Written by Ben Tallon
Congrats on launching the site! It's fantastic to see your passion for creativity taking shape in such a meaningful way. Ben
I freeze. My human empathy and compassion glow at first. I mean, there’s a little face in the avatar thumbnail on Linkedin. It belongs to Fortunate Daphine, who describes herself as an ‘Executive and Administrative Virtual Assistant focused on making tasks easier for business owners, entrepreneurs, and founders. Let me take care of your administrative tasks while you focus on growing your business.’
After compassion and empathy comes suspicion. The language is spammy. If it’s written by a real person, it needs some humanity. But not everyone can write well, and when I look at her profile, Uganda is the geotag. So maybe this just isn’t her first language. The use of ‘virtual assistant’ is ambiguous, and fails to clarify whether Fortunate is indeed virtual, or a person offering me her business support via a virtual assistant.
Then my shambolic organisation skills flare up and it sounds appealing. I’ve not missed a deadline in my 17-year career, and I file my accounts each year, but you should see the state of my machine.
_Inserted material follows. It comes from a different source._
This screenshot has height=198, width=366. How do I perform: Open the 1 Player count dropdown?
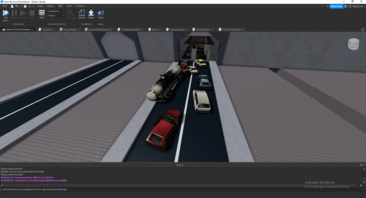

Desktop like a wedding post-confetti floor.
But what this really comes down to is whether to reply to her comment or not. If she’s real, and I don’t, I’m rude and/or arrogant. If she’s real and I do, we both win. If she’s a bot and I do, I’m a dick head to anyone else following my post. If she’s a bot and I don’t, this still leaves me in the mire because those following won’t be certain about her either.
Oh god, this is what they’re warning us against with AI, isn’t it? The eventuality that the internet is quite literally submerged in spam, leaving us unable to trust anything at all.
Then, having read The Anxious Generation by Jonathan Haidt – a book highlighting how social media has wrecked the mental health of kids given access to smart devices far too early – a nihilistic part of me feels good about that idea.
But not really. Not with the important stuff that relies on the internet.
I panic, cancel the window, and go back to my work, but Fortunate keeps staring at me in my mind.
For the rest of the afternoon, I wonder just how much my life has changed since the advent of the smartphone, and what impact tech will have from here.